Many cited Meghan Markle’s decision to walk alone part of the way down the aisle, wearing a strikingly demure, snow white, dress designed by Briton Clare Waight Keller for Givenchy as a symbol of how she intends to remain her own person.

They didn’t see Prince Charles joining her halfway along and accompanying her to the top of the altar so much as a sign of his acceptance her, so much as a symbol of her acceptance of the royal family.

Sonny and Bernice Bryant, and Sonny’s twin sister Barbara Johnson, had flown in from Ohio for the wedding. “We never thought from the bottom of our hearts we’d have one of our own in the castle. It’s all changed now.” Bernice said.

That point couldn’t have been made more empathically than when the voice of the Most Rev Michael Curry, the Chicago-born bishop of the Episcopal Church, came booming out across the manicured lawns of the Long Walk, speaking of the transformative power of love and the resilience of faith and slavery and even, to titters, sexual union.

Inside the church, Zara Tindall - who always seems to enjoy a good laugh - was failing miserably to stifle her amusement, providing the internet with a rich new vein of instant memes. And even the terminally uptight Victoria Beckham broke into a rare half-smile.

Outside, the crowd was, by turns, restless and entertained. “He has the floor and he’s going to make the most of it,” Jackie Torrance said, who had come from Dorset

For the more traditional royal watchers, the chief appeal was the Harry factor. Several people evoked memories of the solemn figure on the day of his mother’s funeral, all those years ago. The poor boy following that coffin, they said, over and over, on Saturday.

Nicki Yucal, who was dressed up in union jack colours and sipping Pimms, said it was all about Harry for her. “He’s so normal. He’s the people’s prince,” she said.

Her friend, Eillie Wood, got married on Diana’s funeral, and Yucal was her bridesmaid, and the sadness shot through her own celebration, so for them there was a sense of closure in seeing him so happy.

Ellie Wood (l), Nicki Yucal (c), Babs Davies(r).
Ellie Wood (l), Nicki Yucal (c), Babs Davies(r).

Dawn Wilson, from Belfast, who camped out all night on the Long Walk to be here, agreed this wedding feels like a mending of the heartbreak. “We all remember that poor boy walking behind the coffin,” she said, echoing the words of many others.

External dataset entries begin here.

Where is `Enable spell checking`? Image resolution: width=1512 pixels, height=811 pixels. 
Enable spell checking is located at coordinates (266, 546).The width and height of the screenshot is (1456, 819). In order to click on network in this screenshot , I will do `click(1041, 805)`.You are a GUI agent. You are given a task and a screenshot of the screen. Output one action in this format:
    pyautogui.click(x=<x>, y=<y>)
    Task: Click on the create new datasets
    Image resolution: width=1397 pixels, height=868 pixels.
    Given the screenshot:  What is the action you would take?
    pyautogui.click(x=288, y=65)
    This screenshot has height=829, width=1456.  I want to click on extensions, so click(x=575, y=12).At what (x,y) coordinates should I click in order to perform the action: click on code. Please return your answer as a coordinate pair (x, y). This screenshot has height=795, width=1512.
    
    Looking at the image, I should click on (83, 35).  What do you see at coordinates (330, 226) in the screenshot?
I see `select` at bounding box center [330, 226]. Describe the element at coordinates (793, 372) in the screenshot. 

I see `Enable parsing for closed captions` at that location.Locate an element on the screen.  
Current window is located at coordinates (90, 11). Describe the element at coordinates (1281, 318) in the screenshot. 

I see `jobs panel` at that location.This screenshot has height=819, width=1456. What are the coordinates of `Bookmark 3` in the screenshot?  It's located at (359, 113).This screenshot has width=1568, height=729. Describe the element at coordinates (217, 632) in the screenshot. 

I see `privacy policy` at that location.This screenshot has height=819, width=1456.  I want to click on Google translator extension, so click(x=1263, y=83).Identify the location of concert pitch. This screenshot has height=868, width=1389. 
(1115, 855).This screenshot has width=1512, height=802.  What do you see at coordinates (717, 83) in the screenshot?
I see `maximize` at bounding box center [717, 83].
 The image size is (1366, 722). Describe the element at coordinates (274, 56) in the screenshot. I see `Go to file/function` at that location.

For African-American Bernice Byrant the memories of the small tragic figure walking miles to his mother’s funeral are strong too. When she saw William and Harry on the day, “I cried, I cried, I cried. I look at him now and I still want to do mom stuff for him. I’m glad to see him grow up and be so happy.”

Will the union of Prince Harry -- who is, after all, only sixth in line to the throne -- and Meghan have a lasting effect on British society?

In the end, probably not. If the snide viciousness of some of the tabloid coverage surrounding Markle’s father and wider family is anything to go by, it will take more than one sunny day and an anything-but-average royal wedding out to tackle deeply-held prejudices, particularly at a time when those prejudices are resurfacing globally, rather than receding.

But still, by any measure, the house of Windsor has come a long way from when King Edward VIII was forced to abdicate so he could marry an American divorcee, Wallis Simpson. Saturday might not herald an overnight revolution, but it could just be the start of a shifting off attitudes.

Babs Davies, who is 81, was on the Mall for the wedding of Charles and Diana, and made sure she was there again on Saturday to see the dawn of a new chapter. Harry and Meghan, she said, “are a breath of fresh air.”

For Carolyn Miller, Meghan Markle’s heritage and independence are equally important. “I like the fact there’s a little colour in the castle now. I think she’ll spice things up a bit.”  

Yvonne Meyreles from North Carolina (L), Hayley Constantine from Sydney(C), Clarissa Fehr from Canada (R).
Yvonne Meyreles from North Carolina (L), Hayley Constantine from Sydney(C), Clarissa Fehr from Canada (R).